- _GIVEN RECORDS_
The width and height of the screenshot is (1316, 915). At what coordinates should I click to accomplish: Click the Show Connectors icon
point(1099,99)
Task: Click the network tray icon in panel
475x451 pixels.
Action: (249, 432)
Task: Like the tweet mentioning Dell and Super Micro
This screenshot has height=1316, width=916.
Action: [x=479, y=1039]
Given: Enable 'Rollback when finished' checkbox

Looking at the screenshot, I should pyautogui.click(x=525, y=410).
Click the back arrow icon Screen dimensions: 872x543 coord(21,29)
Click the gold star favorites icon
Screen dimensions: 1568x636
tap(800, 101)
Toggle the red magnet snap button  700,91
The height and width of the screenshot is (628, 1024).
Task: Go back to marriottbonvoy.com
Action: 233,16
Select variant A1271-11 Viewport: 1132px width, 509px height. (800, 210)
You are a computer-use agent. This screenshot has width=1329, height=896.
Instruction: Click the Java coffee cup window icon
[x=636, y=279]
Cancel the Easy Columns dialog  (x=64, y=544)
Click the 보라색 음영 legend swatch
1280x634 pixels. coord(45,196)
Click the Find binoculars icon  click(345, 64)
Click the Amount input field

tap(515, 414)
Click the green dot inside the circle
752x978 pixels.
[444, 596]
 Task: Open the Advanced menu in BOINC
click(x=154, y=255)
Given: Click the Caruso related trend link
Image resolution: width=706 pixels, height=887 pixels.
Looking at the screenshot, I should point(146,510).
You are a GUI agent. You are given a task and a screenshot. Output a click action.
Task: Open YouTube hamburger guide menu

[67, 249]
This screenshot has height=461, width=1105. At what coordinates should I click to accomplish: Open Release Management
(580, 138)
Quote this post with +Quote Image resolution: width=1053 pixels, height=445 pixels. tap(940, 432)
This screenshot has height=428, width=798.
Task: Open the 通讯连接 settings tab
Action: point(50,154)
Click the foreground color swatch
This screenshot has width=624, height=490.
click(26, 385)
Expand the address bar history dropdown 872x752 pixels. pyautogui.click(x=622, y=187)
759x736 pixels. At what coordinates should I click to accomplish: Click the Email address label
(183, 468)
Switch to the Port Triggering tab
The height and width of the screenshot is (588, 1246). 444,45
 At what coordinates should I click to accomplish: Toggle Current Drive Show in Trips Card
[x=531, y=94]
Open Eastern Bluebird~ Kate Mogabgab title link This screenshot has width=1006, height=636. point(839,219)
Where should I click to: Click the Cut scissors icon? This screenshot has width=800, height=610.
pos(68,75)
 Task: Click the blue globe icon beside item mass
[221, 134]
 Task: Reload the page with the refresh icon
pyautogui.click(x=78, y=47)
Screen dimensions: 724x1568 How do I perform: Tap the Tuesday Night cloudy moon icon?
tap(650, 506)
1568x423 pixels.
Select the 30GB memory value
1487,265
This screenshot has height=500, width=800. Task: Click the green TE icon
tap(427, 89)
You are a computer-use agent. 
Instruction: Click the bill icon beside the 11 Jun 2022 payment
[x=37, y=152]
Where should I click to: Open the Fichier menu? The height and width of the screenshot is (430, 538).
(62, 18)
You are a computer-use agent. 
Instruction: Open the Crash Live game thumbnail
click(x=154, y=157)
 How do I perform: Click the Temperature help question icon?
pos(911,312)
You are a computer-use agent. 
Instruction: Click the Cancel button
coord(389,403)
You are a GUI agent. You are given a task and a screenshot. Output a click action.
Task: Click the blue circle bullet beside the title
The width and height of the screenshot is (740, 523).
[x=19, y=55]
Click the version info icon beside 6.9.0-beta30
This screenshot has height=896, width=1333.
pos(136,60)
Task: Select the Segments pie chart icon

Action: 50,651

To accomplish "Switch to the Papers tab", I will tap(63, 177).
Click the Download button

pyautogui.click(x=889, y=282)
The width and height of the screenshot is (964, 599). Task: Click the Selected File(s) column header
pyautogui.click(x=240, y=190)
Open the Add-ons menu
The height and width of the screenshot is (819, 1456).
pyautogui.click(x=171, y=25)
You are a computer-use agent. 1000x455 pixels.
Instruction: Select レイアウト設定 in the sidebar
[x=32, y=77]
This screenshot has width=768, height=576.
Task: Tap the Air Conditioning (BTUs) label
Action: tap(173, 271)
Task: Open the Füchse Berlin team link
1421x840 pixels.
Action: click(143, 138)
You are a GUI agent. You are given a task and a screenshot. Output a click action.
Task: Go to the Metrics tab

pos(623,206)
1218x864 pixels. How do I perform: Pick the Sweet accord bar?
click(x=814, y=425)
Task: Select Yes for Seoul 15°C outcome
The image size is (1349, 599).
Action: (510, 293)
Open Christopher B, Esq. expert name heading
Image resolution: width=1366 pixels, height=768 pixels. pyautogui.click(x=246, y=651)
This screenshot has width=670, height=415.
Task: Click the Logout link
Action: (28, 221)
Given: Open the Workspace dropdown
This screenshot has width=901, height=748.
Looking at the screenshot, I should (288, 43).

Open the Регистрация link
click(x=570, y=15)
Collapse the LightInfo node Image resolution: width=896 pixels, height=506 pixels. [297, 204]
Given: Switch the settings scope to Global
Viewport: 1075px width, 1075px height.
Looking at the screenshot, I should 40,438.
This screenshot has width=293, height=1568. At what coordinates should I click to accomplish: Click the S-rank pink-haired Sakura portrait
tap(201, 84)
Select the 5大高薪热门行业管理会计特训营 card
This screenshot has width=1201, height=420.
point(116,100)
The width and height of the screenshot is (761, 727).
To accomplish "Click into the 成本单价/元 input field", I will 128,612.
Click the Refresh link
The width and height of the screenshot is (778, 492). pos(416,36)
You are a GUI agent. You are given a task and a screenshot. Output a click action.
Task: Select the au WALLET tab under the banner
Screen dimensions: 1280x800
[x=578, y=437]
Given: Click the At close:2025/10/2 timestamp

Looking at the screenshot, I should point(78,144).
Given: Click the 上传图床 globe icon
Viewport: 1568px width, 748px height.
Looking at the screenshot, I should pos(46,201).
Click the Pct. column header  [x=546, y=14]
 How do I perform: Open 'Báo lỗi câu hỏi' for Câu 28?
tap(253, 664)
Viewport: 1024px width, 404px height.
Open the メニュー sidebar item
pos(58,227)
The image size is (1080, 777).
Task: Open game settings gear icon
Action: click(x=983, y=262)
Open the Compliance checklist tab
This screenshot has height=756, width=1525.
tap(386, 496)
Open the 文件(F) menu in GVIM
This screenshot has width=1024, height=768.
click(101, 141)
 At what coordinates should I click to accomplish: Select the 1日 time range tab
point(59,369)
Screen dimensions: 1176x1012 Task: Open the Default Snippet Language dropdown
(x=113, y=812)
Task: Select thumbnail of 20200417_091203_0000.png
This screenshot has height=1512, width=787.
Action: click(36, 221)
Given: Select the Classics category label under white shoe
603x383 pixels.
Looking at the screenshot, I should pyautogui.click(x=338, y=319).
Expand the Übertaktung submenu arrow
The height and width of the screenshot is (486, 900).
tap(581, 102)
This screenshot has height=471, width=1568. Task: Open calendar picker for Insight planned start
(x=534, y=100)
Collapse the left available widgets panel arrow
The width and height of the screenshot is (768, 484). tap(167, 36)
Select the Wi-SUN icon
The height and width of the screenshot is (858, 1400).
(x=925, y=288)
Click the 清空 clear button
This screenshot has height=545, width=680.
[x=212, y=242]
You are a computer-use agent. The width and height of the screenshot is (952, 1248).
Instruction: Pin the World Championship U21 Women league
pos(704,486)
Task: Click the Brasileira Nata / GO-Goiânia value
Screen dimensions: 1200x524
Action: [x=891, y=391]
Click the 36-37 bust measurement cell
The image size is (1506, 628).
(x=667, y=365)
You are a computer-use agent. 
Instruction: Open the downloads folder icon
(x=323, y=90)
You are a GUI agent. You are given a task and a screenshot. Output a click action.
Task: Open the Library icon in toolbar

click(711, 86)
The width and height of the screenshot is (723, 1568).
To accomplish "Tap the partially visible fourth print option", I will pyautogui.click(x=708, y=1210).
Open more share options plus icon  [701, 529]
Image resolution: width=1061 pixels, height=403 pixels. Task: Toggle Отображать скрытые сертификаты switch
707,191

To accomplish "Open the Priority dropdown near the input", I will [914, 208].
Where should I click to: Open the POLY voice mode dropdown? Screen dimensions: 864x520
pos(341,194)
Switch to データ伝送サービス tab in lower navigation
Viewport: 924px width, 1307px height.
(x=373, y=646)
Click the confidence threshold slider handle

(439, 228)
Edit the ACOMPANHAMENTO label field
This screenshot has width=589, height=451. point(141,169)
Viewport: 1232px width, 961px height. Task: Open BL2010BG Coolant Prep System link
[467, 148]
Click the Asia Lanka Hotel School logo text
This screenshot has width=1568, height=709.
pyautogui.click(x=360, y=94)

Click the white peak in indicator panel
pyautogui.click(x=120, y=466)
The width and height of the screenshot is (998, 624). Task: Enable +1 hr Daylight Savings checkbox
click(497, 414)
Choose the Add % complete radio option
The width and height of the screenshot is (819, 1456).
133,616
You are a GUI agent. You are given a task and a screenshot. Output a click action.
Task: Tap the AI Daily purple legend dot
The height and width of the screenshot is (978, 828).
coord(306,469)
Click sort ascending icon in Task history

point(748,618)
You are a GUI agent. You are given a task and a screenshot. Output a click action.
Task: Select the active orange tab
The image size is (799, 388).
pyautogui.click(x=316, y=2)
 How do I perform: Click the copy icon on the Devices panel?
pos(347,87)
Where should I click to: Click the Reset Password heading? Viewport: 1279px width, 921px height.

- _WHAT IS BEING ASKED_
Output exactly the lines from the one containing "How do I perform: Click the copy" through the last line of the records, both included. Output nothing else.

- _RESPONSE AREA_
 How do I perform: Click the copy icon on the Devices panel?
pos(347,87)
Where should I click to: Click the Reset Password heading? Viewport: 1279px width, 921px height.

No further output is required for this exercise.